In some embodiments, the mapping function is configured to map the intermediate feature representation to a positive weight value.

In some embodiments, the first machine learning model and the second machine learning model are trained using a plurality of training samples including sample characteristic information of a sample object, a conversion label of the sample object indicating a true conversion condition in which an incentive scheme is not applied or a true conversion condition in which the incentive scheme is applied when processing service requirements of the sample object.

In some embodiments, the training of the first machine learning model and the second machine learning model is further based on the following loss functions: a first loss function, the loss of which is based on, for each training sample: the method may further include using an error between a predicted base conversion probability determined by the first machine learning model being trained and the actual conversion condition of the non-applied excitation scheme, if the conversion label indicates the actual conversion condition of the non-applied excitation scheme, or using an error between a predicted conversion probability determined by the first and second machine learning models being trained and the actual conversion condition of the applied excitation scheme, if the conversion label indicates the actual conversion condition of the applied excitation scheme. The training of the first machine learning model and the second machine learning model is further based on the following penalty functions: a second loss function, the loss of which is constructed as: an error between the predicted excitation pattern application determined based on the sample characteristic information and the actual excitation pattern application of the sample object using the reference machine learning model being trained.

In some embodiments, the training of the first machine learning model and the second machine learning model is based on the following loss functions: third loss function, for each training sample, the loss of the third loss function is based on: prediction error of the conversion probability in case that the excitation scheme is not applied to the sample object, and prediction error applied to the excitation scheme of the sample object.

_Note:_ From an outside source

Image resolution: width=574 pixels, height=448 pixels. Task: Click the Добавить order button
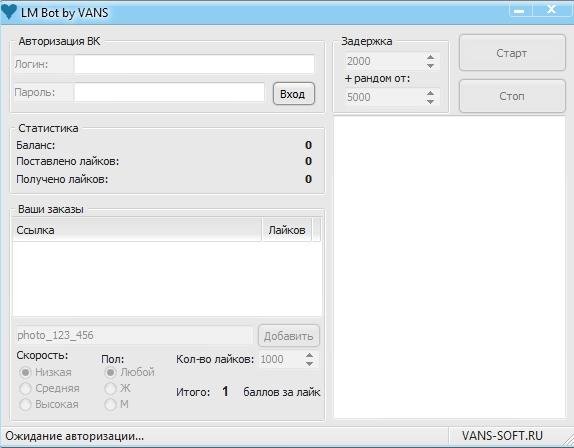pos(288,336)
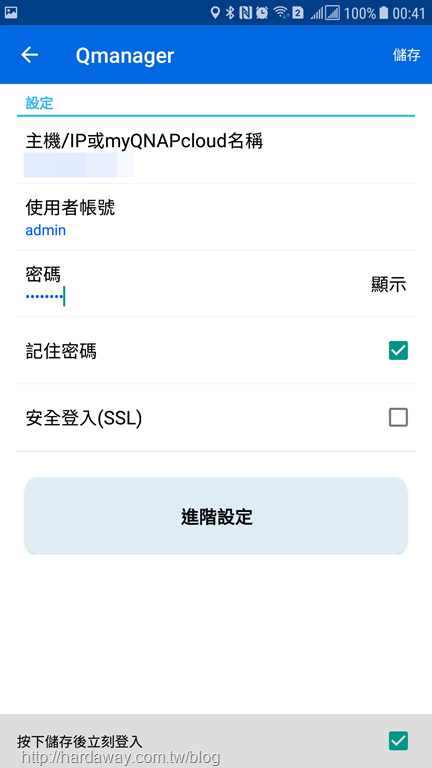Select the 主機/IP或myQNAPcloud名稱 field
Screen dimensions: 432x768
pos(216,150)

In some embodiments, the prediction error of the conversion probability comprises: in the case where the conversion label indicates a true conversion condition for which the excitation scheme is not applied, the error between the predicted base conversion probability determined using the first machine learning model being trained and the true conversion condition for which the excitation scheme is not applied, or in the case where the conversion label indicates a true conversion condition for which the excitation scheme is applied, the error between the predicted base conversion probability determined using the first machine learning model being trained and the estimated base conversion probability determined for the sample object when the excitation scheme is not applied, the estimated base conversion probability being based on a difference between the true conversion condition for which the excitation scheme is applied and a mean of a plurality of conversion probability increase values for a plurality of training samples using the second machine learning model. In some embodiments, the prediction error applied by the excitation scheme includes: an error between the predicted excitation pattern application determined based on the sample characteristic information and the actual excitation pattern application of the sample object using the reference machine learning model being trained.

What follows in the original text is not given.